• _TEXTO DE ESTUDO_
════════

Enquanto uns amanhecem, outros reconhecem a noite. Dor e alegria, cada uma em um canto, equilibram os pólos, a terra e o sistema solar. Não é assim o mundo? Brasil e China. Vitória e derrota. Hambúrguer e rúcula. Morte e vida.
São 7 da alvorada de domingo em Belém do Pará - cidade das mangueiras e de altos índices de lepra, também metrópole do açaí e dos acidentes de carro.
O estudante de medicina Victor Alexandre Miranda, 22 anos - de certo modo bem-nascido, branco e vigoroso -, contempla o sol de mais um plantão, em um mesmo pronto-socorro público no qual dezenas de pretos, pobres e esfacelados mal respiram em macas quaisquer. “É uma lógica de injustiça e discriminação”, pensa ele, para imediatamente se auto-anestesiar, abandonar a filosofia e adentrar na morbidez da prática. “Porque, imagina, se fosse me comover com tudo e de verdade, eu sairia daqui me suicidando e amaldiçoando esse Deus que não existe”.
O Deus por que todos acabam orando mistura, no mesmo liqüidificador de desespero, trabalhadores e bandidos, crentes e ateus, jovens e velhos, homens e mulheres.
No Pronto-Socorro da Av. 14 de Março (no centro da capital paraense), onde faltam profissionais, materiais e equipamentos, o ponto em comum entre os desesperados é justamente a falta de dinheiro. Outras circunstâncias de perfil acabam se aglomerando: têm pele escura, pouca instrução e uma biografia de nenhuma oportunidade para relatar.
Ali, o trabalho de Victor é aprender, suturar, anestesiar, remediar e ver morrer, na medida do possível e do sofrível. Das dezenas de pacientes que chegam instante a instante, uma pequena parte logo se transfere para hospitais particulares; a maioria depende do SUS, e assim se ensangüenta.
São 7 da manhã e o plantão termina. Ele corre pelos corredores desde as 7 do dia anterior. Saldo, além da soma óbvia na carreira e dos choros guardados: Victor Miranda, 22 anos, cheio de gás e de choque, conta a participação em mais de 30 procedimentos de emergência durante a madrugada e o presenciamento de no mínimo 3 mortes.
Sob a experiência dramática de um estudante de medicina, ele calcula que o tempo médio de espera no atendimento efetivo pode ultrapassar 5 horas.
Digamos: é pouco para o resto de uma vida... de quem já está condenado, mas muito para o prolongamento de uma dor... de quem ainda pode ser salvo.

════════

[Registros de dados salvos]

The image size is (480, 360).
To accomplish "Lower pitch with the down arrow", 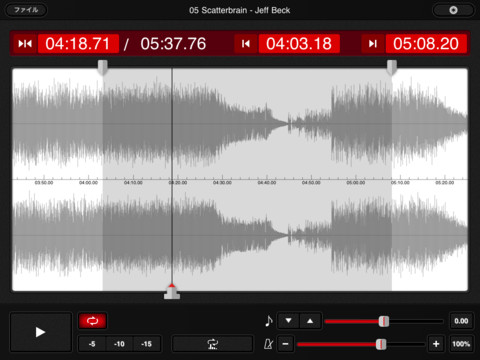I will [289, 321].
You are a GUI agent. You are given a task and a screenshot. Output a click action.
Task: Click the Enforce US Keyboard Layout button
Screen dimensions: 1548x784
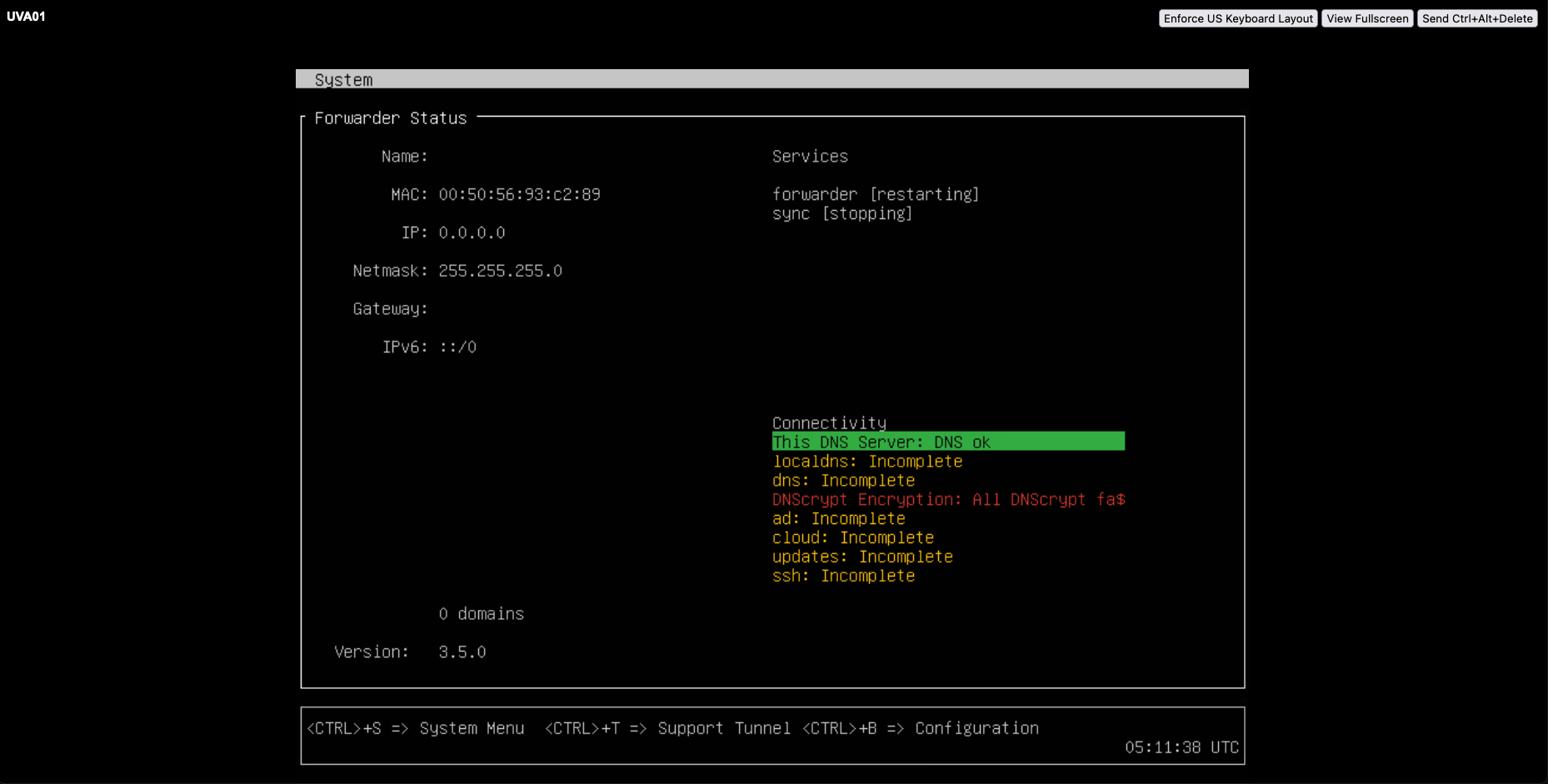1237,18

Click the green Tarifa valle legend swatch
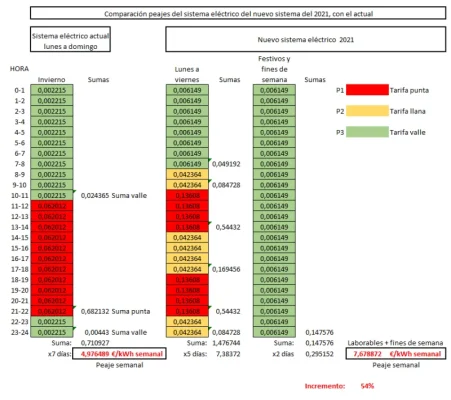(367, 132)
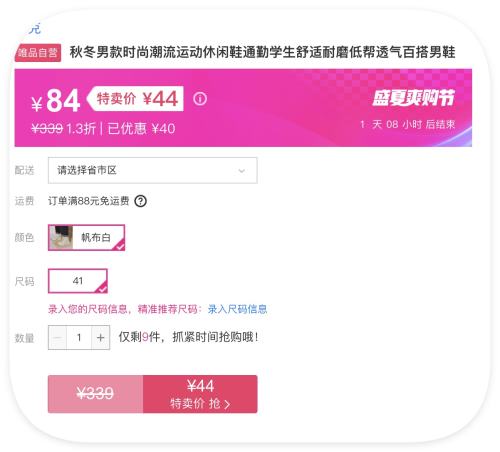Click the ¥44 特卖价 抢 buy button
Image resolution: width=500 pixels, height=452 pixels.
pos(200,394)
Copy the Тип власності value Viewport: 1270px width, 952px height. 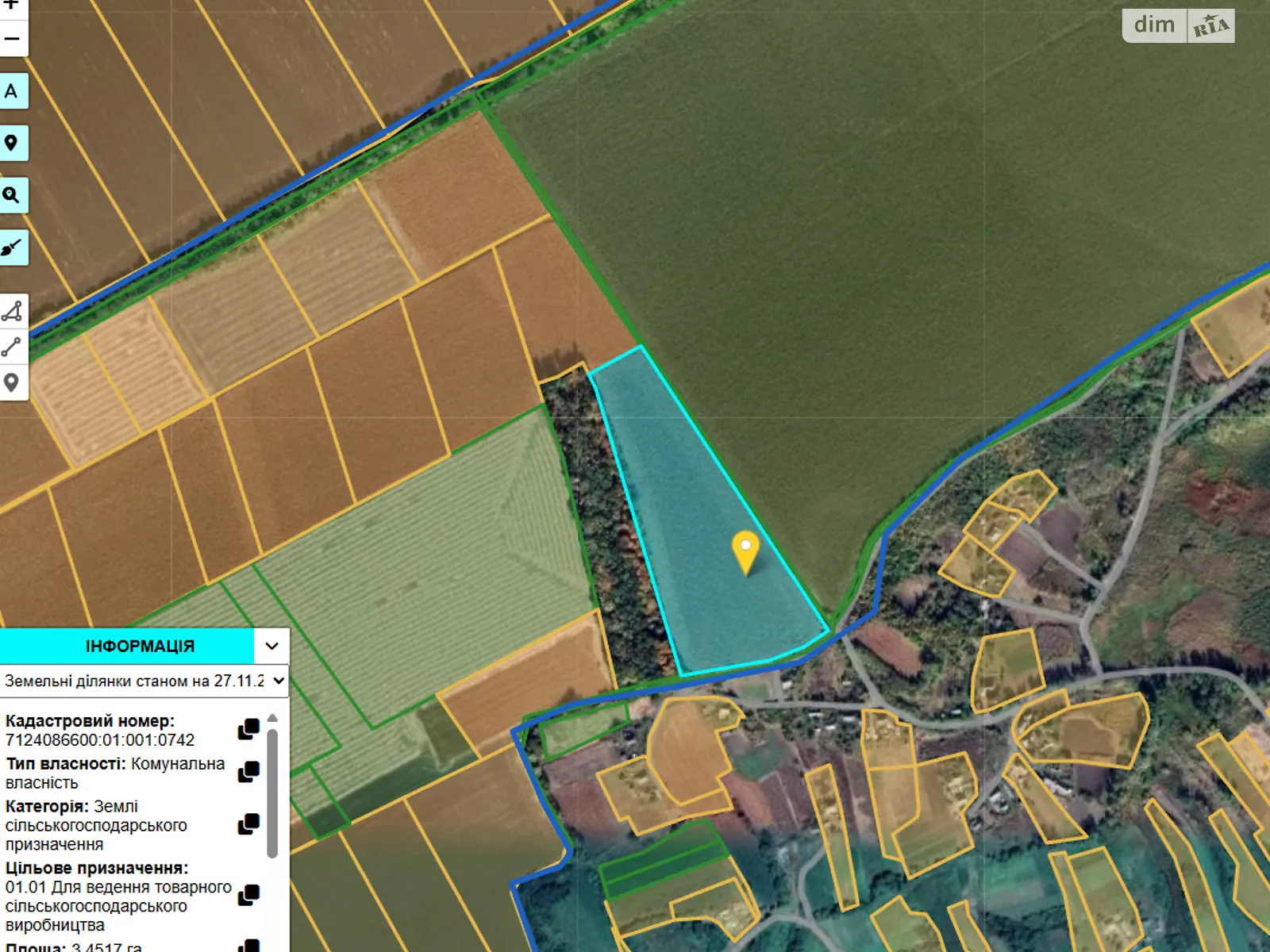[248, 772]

════════

• _EXPERIMENTE_
Transcreva fielmente o trecho do texto sobre o pronto-socorro de Belém começando em "Ali, o trabalho" e seguindo até "ultrapassar 5 horas.". Baseie-se exclusivamente no texto.

• _SEÇÃO DE RESPOSTA_
Ali, o trabalho de Victor é aprender, suturar, anestesiar, remediar e ver morrer, na medida do possível e do sofrível. Das dezenas de pacientes que chegam instante a instante, uma pequena parte logo se transfere para hospitais particulares; a maioria depende do SUS, e assim se ensangüenta.
São 7 da manhã e o plantão termina. Ele corre pelos corredores desde as 7 do dia anterior. Saldo, além da soma óbvia na carreira e dos choros guardados: Victor Miranda, 22 anos, cheio de gás e de choque, conta a participação em mais de 30 procedimentos de emergência durante a madrugada e o presenciamento de no mínimo 3 mortes.
Sob a experiência dramática de um estudante de medicina, ele calcula que o tempo médio de espera no atendimento efetivo pode ultrapassar 5 horas.